I use the FEI Quanta 3D FIB and Helios 5 Hydra DualBeam pFIB to create sets of micropillars in electron transparent lift outs of bulk materials. These pillars are then analyzed and compressed in the FEI Talos F200X. Being able to make so many useful samples from a bulk sample is incredibly useful in the experimental setting and using tools such as chemical mapping to look at the concentration of chemicals in a sample can tell you a lot of useful information.
What have you been researching and how is it impacting the community?
My research has focused on the material properties of anisotropic materials, such as zirconium, and how these properties change when subject to a radiation field. This is done by performing compression tests on micropillars in the TEM and generating stress versus strain curves from the data. The data is then used to help validate computer models being generated by collaborators at INL. Since the environment inside a nuclear reactor is subject to high temperatures and radiation fields, multiple tests are performed at varying temperatures on samples that have been irradiated to varying degrees. Understanding this response is incredibly useful in both the design of new reactors and in extending the life of current reactors that can be used for conducting valuable research and for safely generating power with zero greenhouse gas emissions.
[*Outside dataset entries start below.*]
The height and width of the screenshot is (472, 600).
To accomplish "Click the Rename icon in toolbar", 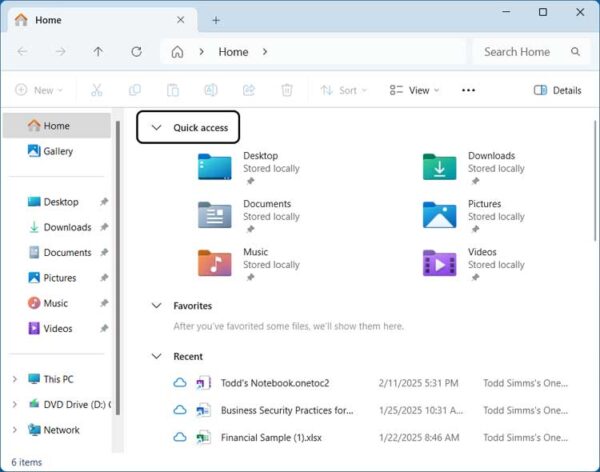I will (x=211, y=90).
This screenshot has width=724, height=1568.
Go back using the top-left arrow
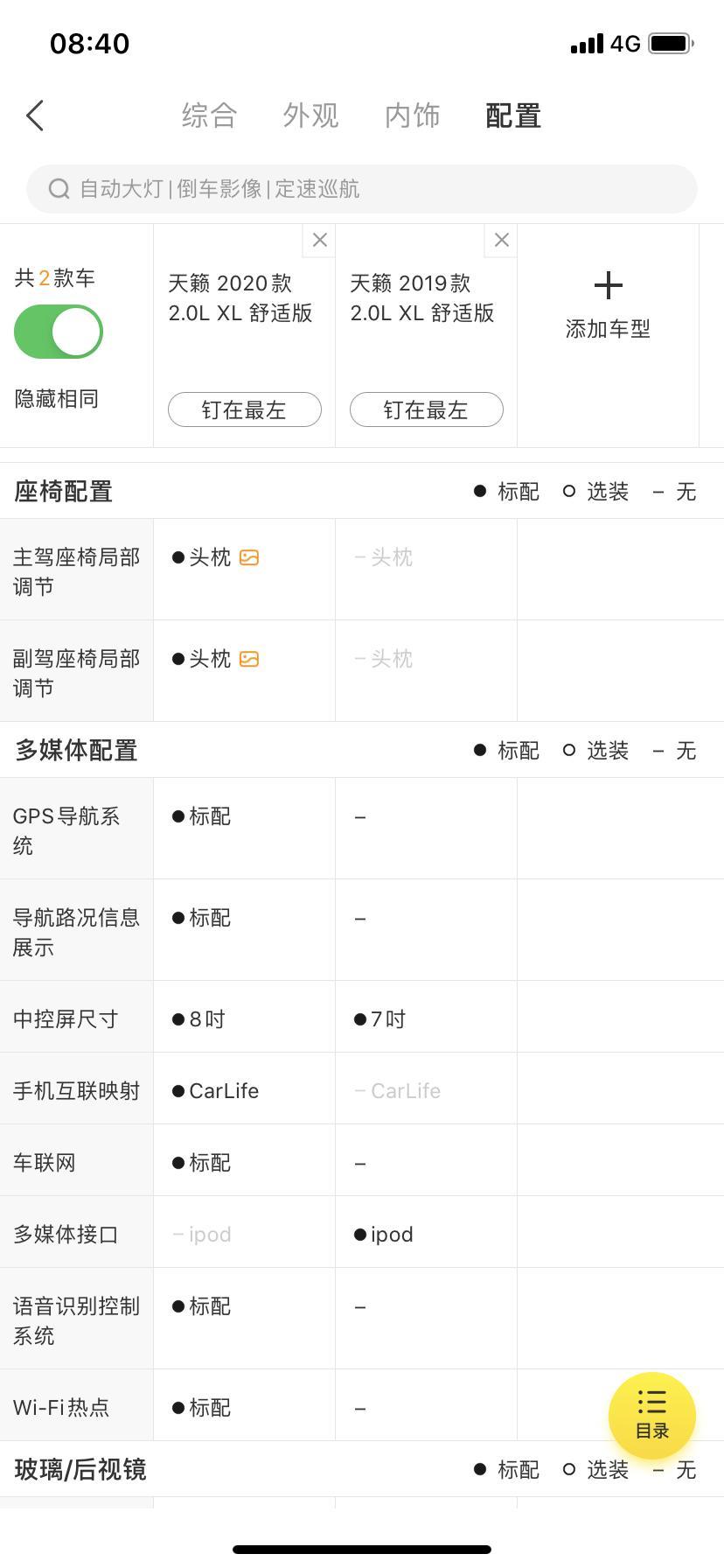tap(35, 116)
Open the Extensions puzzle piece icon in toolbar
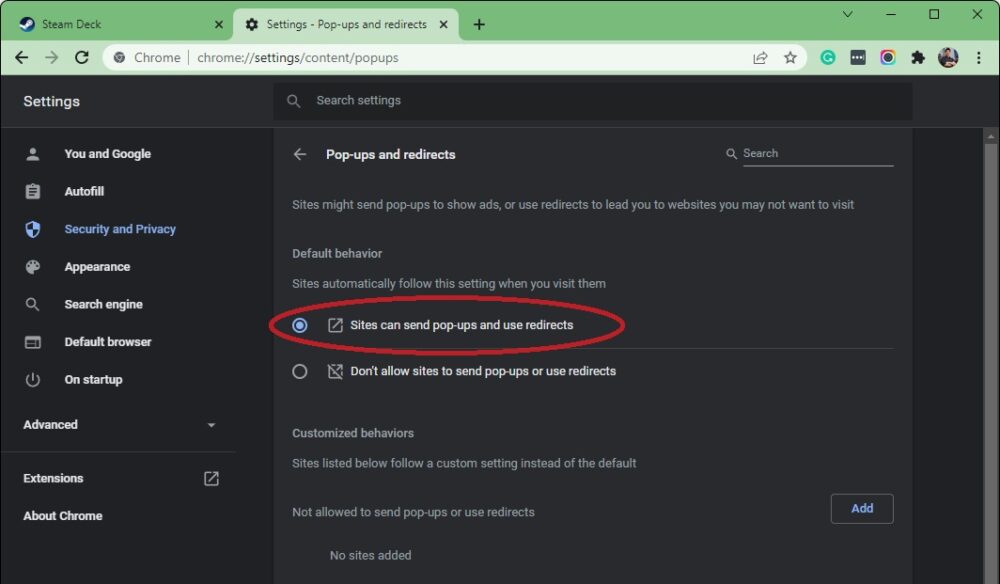The image size is (1000, 584). pyautogui.click(x=918, y=57)
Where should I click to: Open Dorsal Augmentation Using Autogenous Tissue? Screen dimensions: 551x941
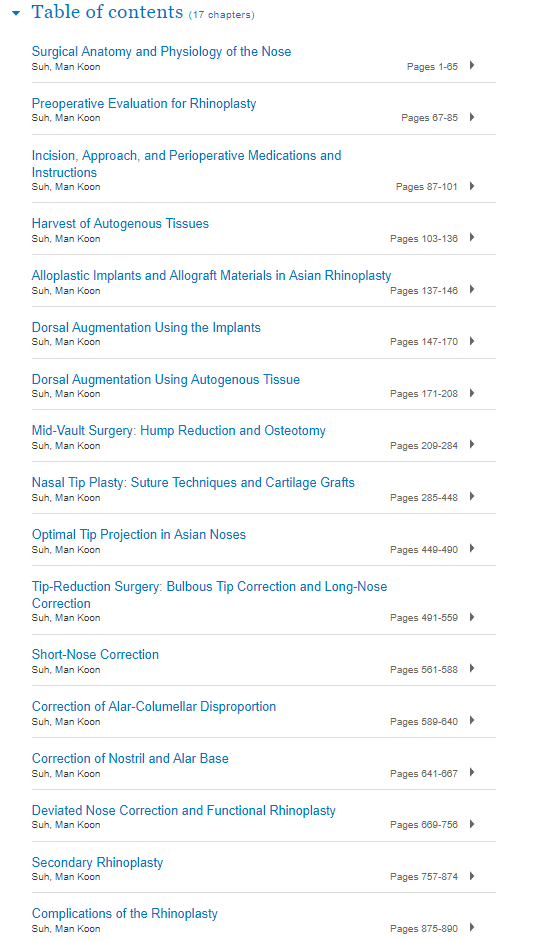(x=166, y=379)

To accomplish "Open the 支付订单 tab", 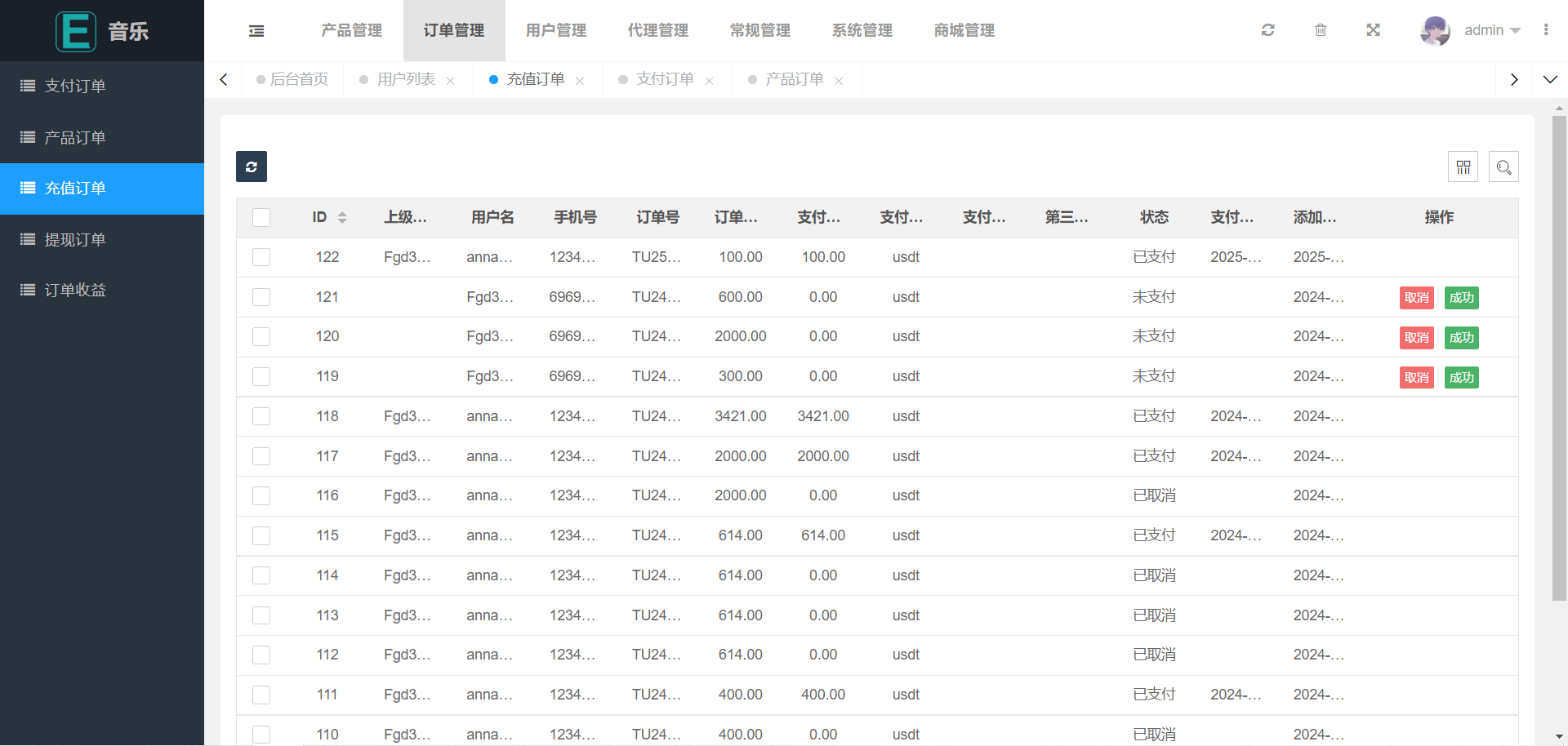I will click(x=664, y=79).
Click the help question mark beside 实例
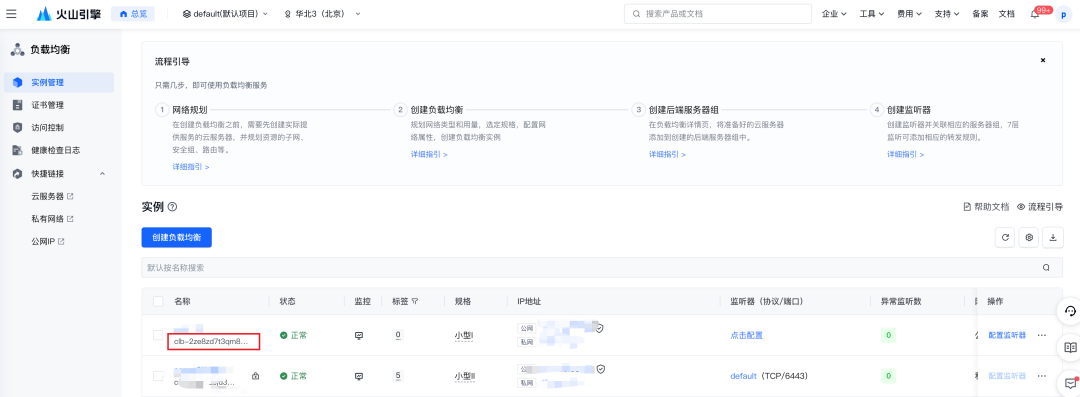1080x397 pixels. point(173,207)
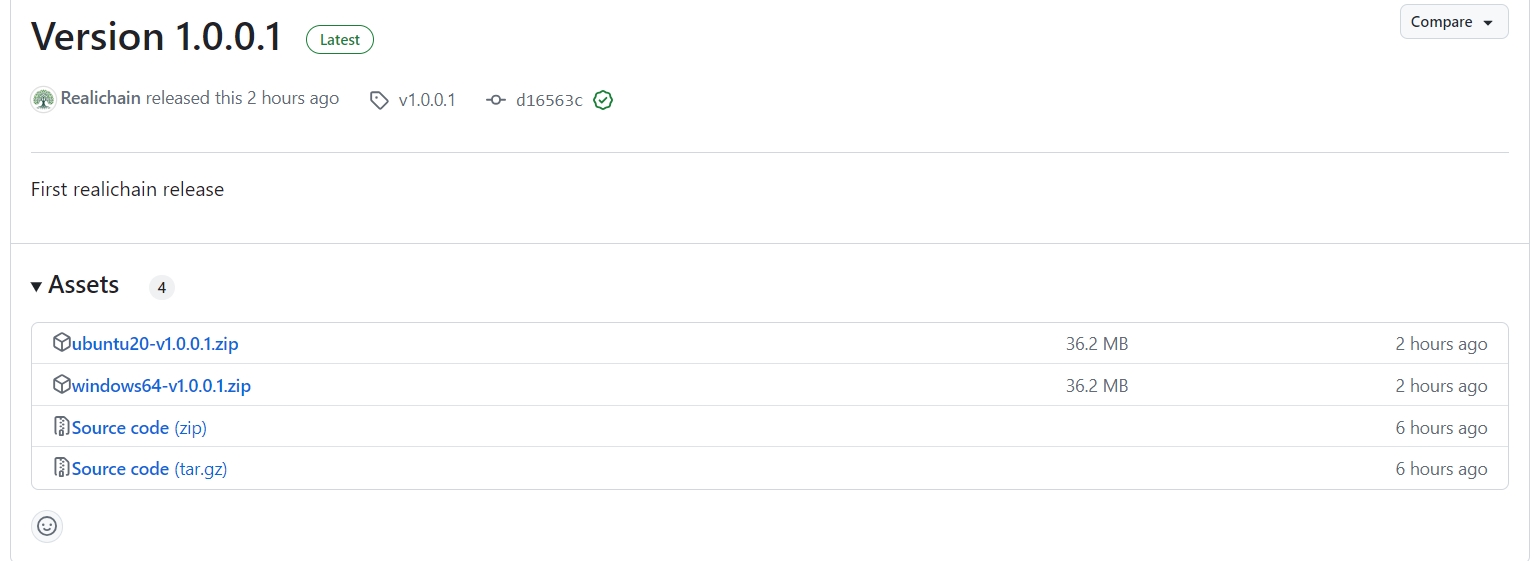
Task: Click the package icon for ubuntu20-v1.0.0.1.zip
Action: coord(62,343)
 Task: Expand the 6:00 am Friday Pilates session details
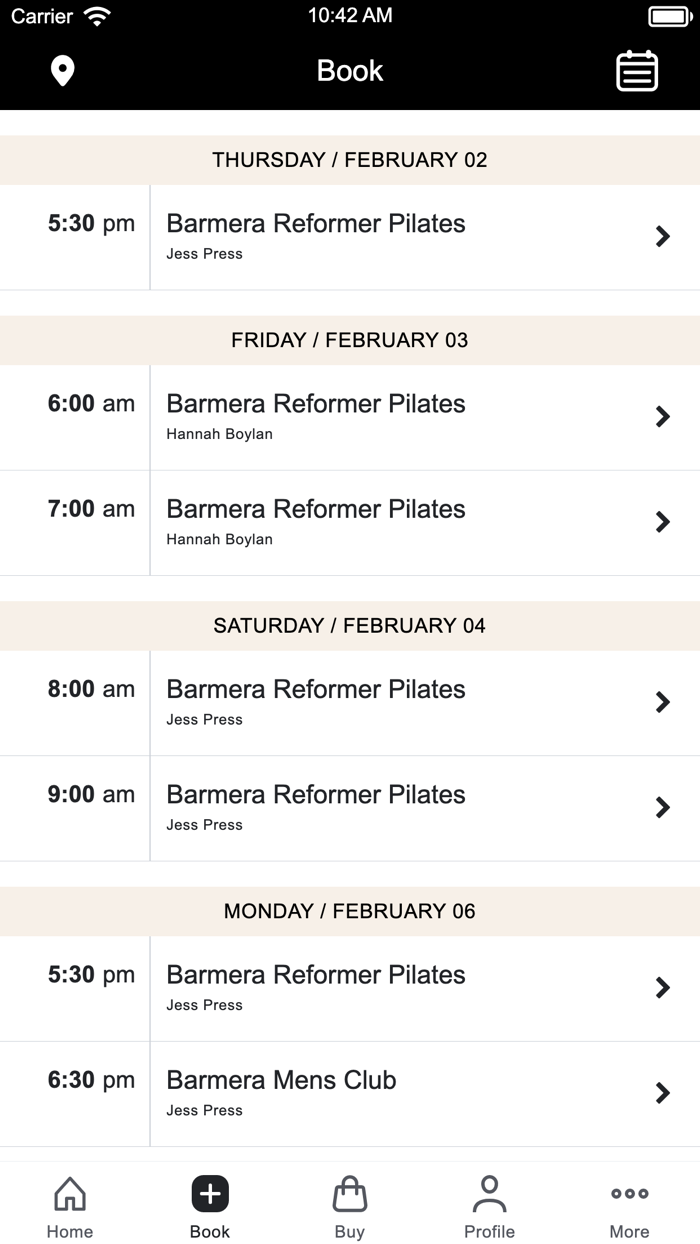[x=350, y=416]
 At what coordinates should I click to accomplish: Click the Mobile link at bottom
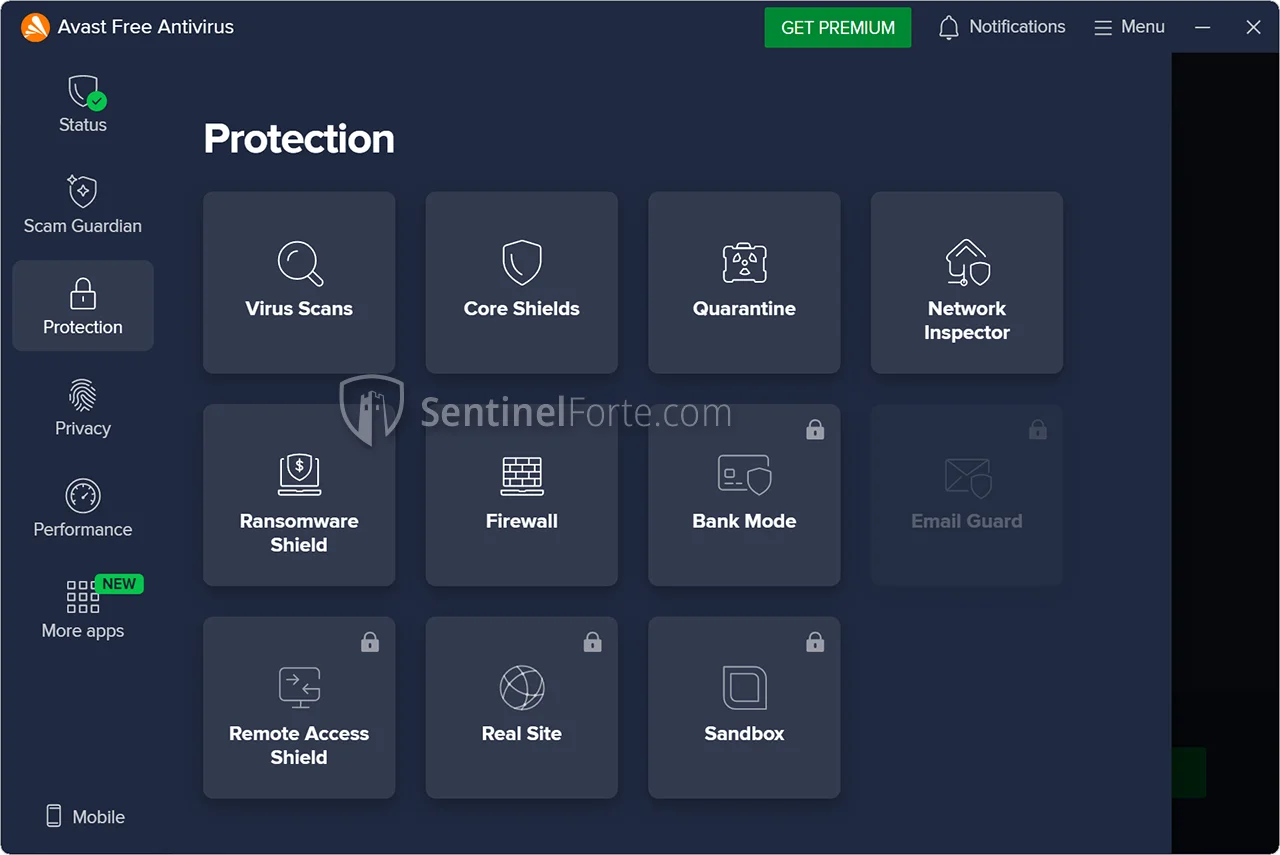pos(86,817)
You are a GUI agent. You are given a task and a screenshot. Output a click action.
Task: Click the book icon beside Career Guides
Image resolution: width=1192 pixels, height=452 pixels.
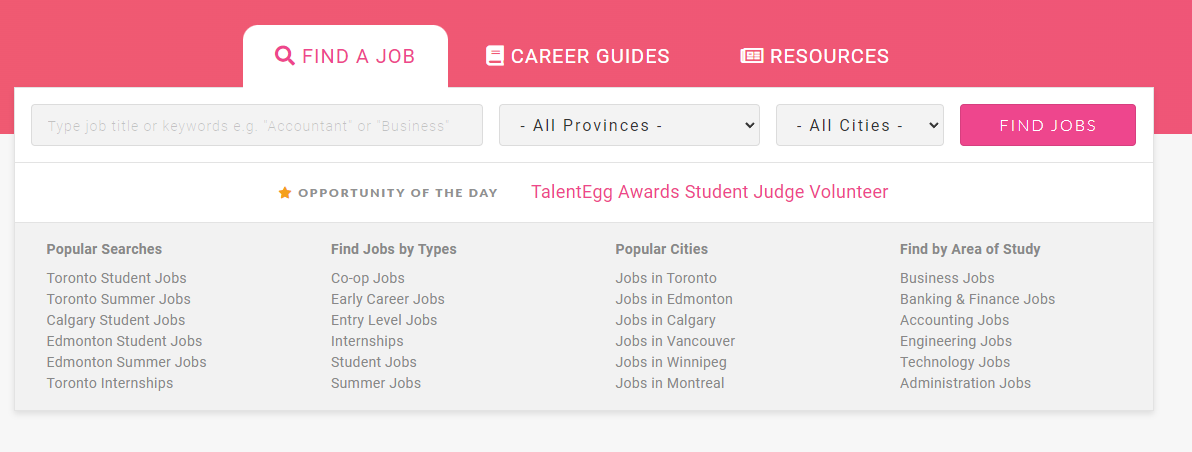(x=494, y=56)
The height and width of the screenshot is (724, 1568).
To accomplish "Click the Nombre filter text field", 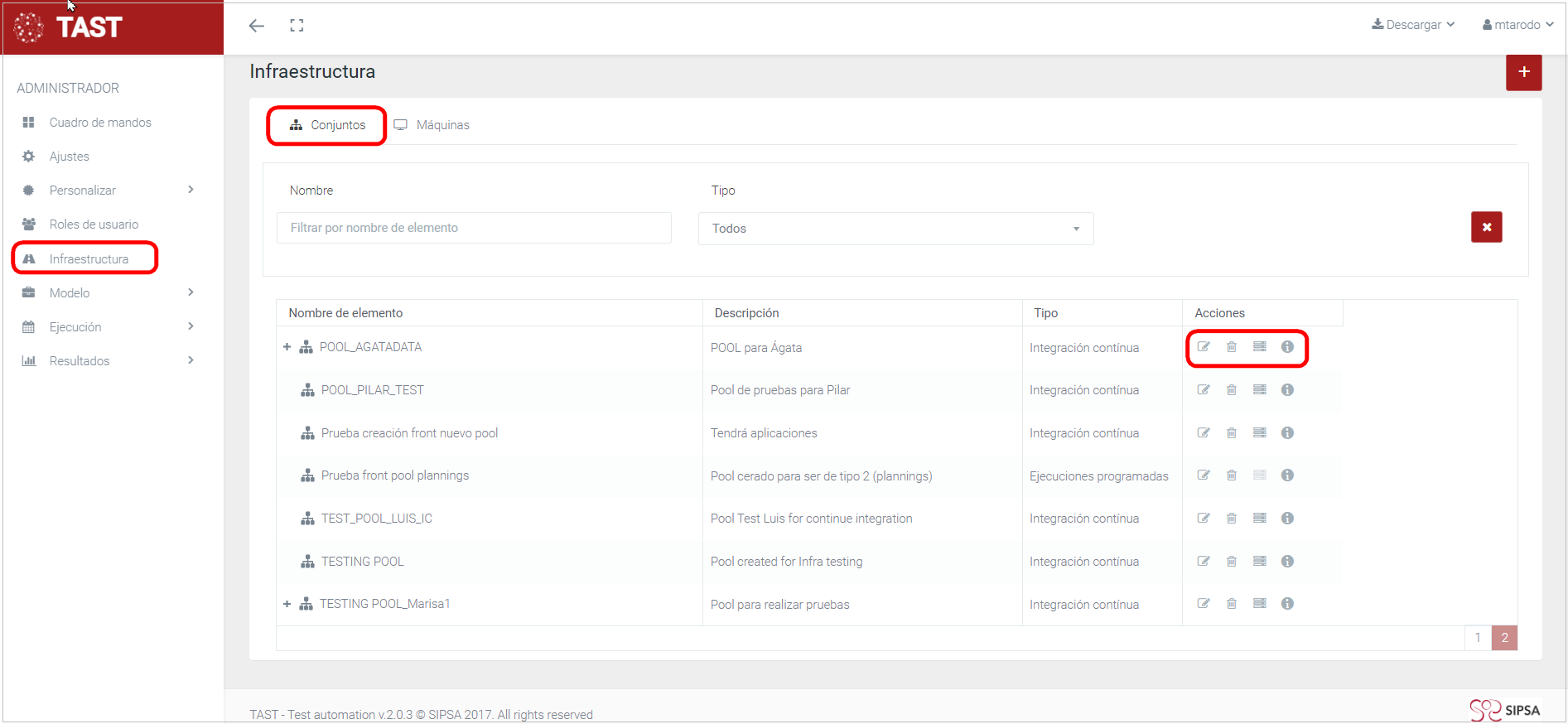I will [x=474, y=228].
Ultimately, my research seeks to collected experimental data over a large range of temperatures and radiation doses so that the material properties of zirconium under various reactor conditions can be more accurately modeled, improving the designs and reducing the cost of future reactor construction and current reactor life extension.
What have you learned from your experience at AIF?
AIF has shown me the vast amount of information you can gather about a material by observing it on such a small scale. I’ve also learned many different approaches to characterization which have been incredibly helpful in many different situations.
Best thing about AIF in 5 words or less?
Helpful staff and helpful facilities
Is there a staff member at AIF that has helped you?
The AIF staff members I have interacted with have been incredibly helpful and kind as I have used the facilities. In particular, I would like to thank Chris Winkler, Roberto Garcia, and Fred Stevie for their assistance in training me on the various instruments I use at the AIF. They have been responsive and helpful whenever I have had any issues or have been unsure on a certain procedure.